15 juillet 1962, quelque part en mer
Akram mon ami,
Je t’écris à la va-vite du pont d’un bateau qui m’amène loin d’Alger. Mon père pleure, ma mère prie, et moi j’en veux au monde entier. Cette terre était la mienne, comme elle est la tienne. On était frères de cœur, nés au même endroit. Mais mes parents ne sont pas les tiens, et c’est pour ça qu’on nous chasse.

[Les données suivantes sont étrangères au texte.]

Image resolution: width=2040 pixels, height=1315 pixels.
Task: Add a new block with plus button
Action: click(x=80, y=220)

Toi Akram, mon frère, j’ai peur de ne plus jamais te revoir. Mes voisins, tes voisins, ont pris notre maison, nos terres, ils ont dit qu’on était plus d’ici, qu’on était des étrangers.

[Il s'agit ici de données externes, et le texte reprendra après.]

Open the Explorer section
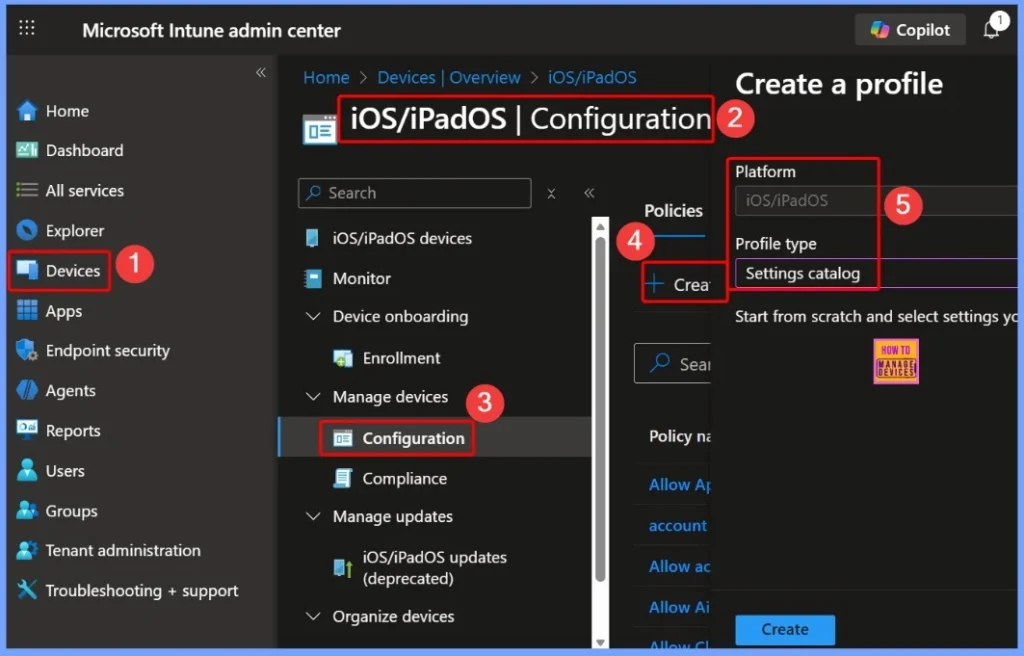This screenshot has height=656, width=1024. 73,230
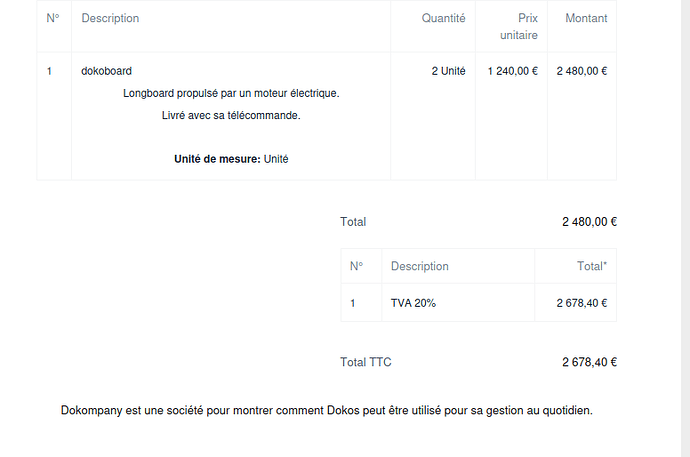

Mais moi Akramn, je suis né sur cette terre. Je ne connais qu’elle. Tu le sais toi, que je suis né Algérien, comme toi, que mon pays c’est le tien. Dis leur Akram, dis à ton père, à tes oncles, à tes voisins, qu’on était aussi chez nous, qu’on a jamais fait de mal à personne. Dis leur que De Gaulle, je sais même pas qui c’est. Que je m’en fou de la France, que je veux juste rentrer chez moi, avec ma mère, et mon père, et recommencer comme avant.
Demain, on débarque à Marseille. Il paraît que c’est une grande ville où on retrouvera de la famille.
Mais ma famille c’est toi Akram, mon frère.
Je suis presque un homme et je pleure comme un gosse. Qu’est-ce que je vais devenir ? Sans mon frère de cœur, sans le soleil de Zeralda et ses plages qui m’ont vu grandir ? Il ne me reste qu’une poignée de sable dans la poche.
Akram mon ami, je t’enverrai dès que possible une adresse où m’écrire. Et si Dieu le veut, je reprendrai un jour le bateau du retour et tu m’attendras sur le quai d’Alger.